A reality check for property investors in late 2025
A reality check for property investors in late 2025
For the better part of this year, investors have been hanging on for the same thing:
enough rate drops to take the pressure off their investment loan.
But the latest numbers have pulled the rug out from under that hope.
Inflation jumped back up to 3.2% in Q3 (up from around 2.1% in Q2), driven by stubborn services inflation and higher household spending.
Unemployment fell to 4.3% in October, with more than 55,000 additional full-time jobs — a sign of strong demand and wage pressure.
And national home values have climbed for nine straight months, up 5.4% over the year.
Put those three ingredients together and you get one clear signal:
Rate cuts aren’t coming to save your cash flow — at least not any time soon.
Even the RBA’s November outlook confirmed it. They noted capacity pressures are “more pronounced than expected,” inflation is proving sticky, and unemployment is likely to stabilise “near 4½%” rather than easing meaningfully.
A month ago, markets were still pricing in multiple cuts for 2025.
Today? Those expectations have evaporated. Some banks now forecast no cuts at all, while others allow for just one, and only if inflation behaves.
And if you want to know what lenders really think, look at fixed rates: most banks have lifted them to sit almost on par with variable rates, historically the clearest sign they’re not expecting cheaper money ahead.
So if you’ve been holding an investment property waiting for lower rates… you may need a new plan.
The uncomfortable truth: not all investment properties deserve to be held
Most investors own one or two investment properties — and not all of them are winners.
Some are:
- strong capital-growth performers
- low-cost to hold
- well-located
- and worth riding out the cycle
But others are:
- heavily affected by strata
- low-yield
- slow to grow
- or just expensive to keep above water
Up until now, many people have held onto the second category believing:
“Once rates come down, this will feel better.”

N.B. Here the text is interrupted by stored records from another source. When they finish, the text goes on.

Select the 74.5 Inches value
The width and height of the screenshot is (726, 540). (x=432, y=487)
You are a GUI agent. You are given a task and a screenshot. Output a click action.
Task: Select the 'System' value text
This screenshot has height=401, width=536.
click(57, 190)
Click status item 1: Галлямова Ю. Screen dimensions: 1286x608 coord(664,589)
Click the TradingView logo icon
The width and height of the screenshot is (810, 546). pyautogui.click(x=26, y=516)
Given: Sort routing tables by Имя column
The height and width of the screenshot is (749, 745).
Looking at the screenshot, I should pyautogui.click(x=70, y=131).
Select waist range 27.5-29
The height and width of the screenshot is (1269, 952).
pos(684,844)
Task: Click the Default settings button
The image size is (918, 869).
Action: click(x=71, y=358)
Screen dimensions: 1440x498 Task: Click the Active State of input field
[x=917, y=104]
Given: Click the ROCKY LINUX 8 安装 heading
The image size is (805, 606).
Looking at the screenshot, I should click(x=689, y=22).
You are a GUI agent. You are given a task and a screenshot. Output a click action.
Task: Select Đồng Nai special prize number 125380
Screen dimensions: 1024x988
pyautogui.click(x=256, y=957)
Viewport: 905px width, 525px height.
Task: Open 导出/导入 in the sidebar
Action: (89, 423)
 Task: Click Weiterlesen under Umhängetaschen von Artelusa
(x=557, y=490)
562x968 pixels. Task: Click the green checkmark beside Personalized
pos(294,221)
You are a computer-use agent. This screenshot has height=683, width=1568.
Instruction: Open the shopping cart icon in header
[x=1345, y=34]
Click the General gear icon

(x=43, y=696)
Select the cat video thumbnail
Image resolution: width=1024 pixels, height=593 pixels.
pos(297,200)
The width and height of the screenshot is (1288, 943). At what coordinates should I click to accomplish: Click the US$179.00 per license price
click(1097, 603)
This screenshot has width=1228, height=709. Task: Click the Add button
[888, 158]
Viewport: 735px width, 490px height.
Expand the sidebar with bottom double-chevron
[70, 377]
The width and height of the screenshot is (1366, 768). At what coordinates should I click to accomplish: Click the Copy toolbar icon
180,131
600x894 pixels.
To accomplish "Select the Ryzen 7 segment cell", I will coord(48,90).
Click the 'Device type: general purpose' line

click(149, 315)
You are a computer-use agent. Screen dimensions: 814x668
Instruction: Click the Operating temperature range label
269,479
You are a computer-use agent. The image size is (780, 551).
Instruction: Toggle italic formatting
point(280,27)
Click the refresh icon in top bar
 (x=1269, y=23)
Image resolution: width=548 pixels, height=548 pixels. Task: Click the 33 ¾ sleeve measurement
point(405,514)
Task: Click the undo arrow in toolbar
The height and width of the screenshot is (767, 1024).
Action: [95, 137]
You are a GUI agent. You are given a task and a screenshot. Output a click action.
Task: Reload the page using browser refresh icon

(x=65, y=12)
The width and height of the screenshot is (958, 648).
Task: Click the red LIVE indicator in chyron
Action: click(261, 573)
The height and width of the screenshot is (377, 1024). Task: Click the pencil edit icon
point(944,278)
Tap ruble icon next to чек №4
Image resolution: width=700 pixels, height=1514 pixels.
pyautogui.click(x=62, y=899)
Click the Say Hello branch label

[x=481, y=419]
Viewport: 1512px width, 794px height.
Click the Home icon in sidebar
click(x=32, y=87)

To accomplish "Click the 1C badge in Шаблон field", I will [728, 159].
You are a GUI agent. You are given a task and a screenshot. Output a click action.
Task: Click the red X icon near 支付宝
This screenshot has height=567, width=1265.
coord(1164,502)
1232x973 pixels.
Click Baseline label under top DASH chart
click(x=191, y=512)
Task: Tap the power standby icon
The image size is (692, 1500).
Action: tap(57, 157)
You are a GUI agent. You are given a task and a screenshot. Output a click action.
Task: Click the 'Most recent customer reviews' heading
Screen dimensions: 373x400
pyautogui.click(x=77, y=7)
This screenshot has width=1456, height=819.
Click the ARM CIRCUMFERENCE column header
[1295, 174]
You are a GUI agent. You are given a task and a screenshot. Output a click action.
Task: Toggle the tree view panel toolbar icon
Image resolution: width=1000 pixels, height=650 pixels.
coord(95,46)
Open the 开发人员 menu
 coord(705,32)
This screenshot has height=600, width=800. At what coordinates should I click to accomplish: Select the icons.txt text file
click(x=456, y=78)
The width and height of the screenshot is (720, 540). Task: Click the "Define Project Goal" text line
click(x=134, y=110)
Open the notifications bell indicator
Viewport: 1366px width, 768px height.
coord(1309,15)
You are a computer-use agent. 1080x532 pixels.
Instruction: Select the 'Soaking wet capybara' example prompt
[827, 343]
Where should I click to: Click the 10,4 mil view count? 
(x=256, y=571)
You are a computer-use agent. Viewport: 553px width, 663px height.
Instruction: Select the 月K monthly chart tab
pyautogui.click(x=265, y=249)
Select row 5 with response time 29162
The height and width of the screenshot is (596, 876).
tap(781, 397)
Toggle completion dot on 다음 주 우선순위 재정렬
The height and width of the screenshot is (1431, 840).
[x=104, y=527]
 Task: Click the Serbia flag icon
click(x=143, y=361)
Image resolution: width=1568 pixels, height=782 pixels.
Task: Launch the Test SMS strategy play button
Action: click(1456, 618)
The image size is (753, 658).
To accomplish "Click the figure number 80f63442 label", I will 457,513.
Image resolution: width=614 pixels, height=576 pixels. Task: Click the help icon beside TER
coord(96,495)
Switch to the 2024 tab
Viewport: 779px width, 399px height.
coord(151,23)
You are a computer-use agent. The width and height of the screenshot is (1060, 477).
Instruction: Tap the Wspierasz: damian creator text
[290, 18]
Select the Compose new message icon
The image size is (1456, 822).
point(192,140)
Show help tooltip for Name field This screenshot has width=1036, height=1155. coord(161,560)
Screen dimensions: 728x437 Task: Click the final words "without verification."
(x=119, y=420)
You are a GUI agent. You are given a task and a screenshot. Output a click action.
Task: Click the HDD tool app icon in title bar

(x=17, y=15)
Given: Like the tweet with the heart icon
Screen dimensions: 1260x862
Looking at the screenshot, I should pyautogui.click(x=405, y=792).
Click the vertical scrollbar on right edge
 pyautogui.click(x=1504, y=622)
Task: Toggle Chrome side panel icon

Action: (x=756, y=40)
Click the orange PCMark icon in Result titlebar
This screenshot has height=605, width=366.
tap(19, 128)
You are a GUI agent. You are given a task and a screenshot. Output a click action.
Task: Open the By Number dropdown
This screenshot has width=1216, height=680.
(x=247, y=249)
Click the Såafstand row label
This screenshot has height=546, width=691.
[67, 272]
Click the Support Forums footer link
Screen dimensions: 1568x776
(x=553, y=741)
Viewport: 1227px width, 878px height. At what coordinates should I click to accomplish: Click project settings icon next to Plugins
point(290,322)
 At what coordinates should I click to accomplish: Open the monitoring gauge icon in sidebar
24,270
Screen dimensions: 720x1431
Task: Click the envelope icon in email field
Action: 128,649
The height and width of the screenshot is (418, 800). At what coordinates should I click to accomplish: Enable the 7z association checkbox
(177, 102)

But if rates don’t come down?
The maths stops being your friend.
Let’s use a real scenario:
- A two-bed unit in Kingston
- Worth around $750,000
- Rents for around $700/week
- After strata and management, nets about $500/week or $25,000/yr
- Interest-only cost at current rates = roughly $40,000/yr
That’s $15,000 out-of-pocket every year, not including maintenance, insurance, or surprises.
And here’s the key question:
Is the property going up by more than $15,000 a year? If not, you’re going backwards.
As a rule of thumb, if your annual holding costs are 3–6% of the property’s value and the property isn’t growing more than that, it’s an underperforming asset — even after tax.
Rate cuts were supposed to relieve that pressure.
But now the pressure stays.
Which means holding the wrong property could slow down your entire long-term strategy.
The window that does exist: selling to first home buyers
Here’s the twist in this moment of the cycle:
First home buyer demand is running hot — and they’re competing hardest in the exact price bands investors often own.
Agents are reporting:
- Multiple offers
- Same-day exchanges
- Buyers missing out
- Competitive bidding in the $600k–$850k range
First home buyers aren’t rate-sensitive in the same way investors are — they buy based on emotion, life stage and urgency, not yield.
This creates a real, short-term opportunity:
If you sell an underperforming property now, you’re selling into one of the strongest first-home-buyer markets of the past 18 months.
This isn’t about quitting property.
It’s about repositioning.
For example, one of our clients this week realised that by selling an expensive-to-hold property now, they could:
- Clear $500,000 of their home loan
- Reset their borrowing power
- And buy an off-the-plan investment timed perfectly for when they’re ready to borrow again
Same investor.
Better structure.
Less drag.
Stronger long-term outcome.
That’s the whole point.
What should an investor actually do right now?
1. Review each property properly
Not surface-level.
Not emotional.
Not “it used to perform”.
Run proper numbers:
- Net rent after all costs
- True holding cost %
- Past 3–5 years of growth
- Vacancy trends
- Likely future demand (population growth, supply pipeline, local wage growth)
- Strata + sinking fund risk
If it’s costing you too much and not growing?
It’s a problem — not a strategy.
2. Decide which properties to keep — and which to offload
Most people own:
- One great long-term performer
- And one “this just isn’t doing what I hoped” property
If the only reason you were keeping the second one was “waiting for rates to drop,” that chapter has changed.
Sell it now while first home buyers are active, take the profit, and reset your base.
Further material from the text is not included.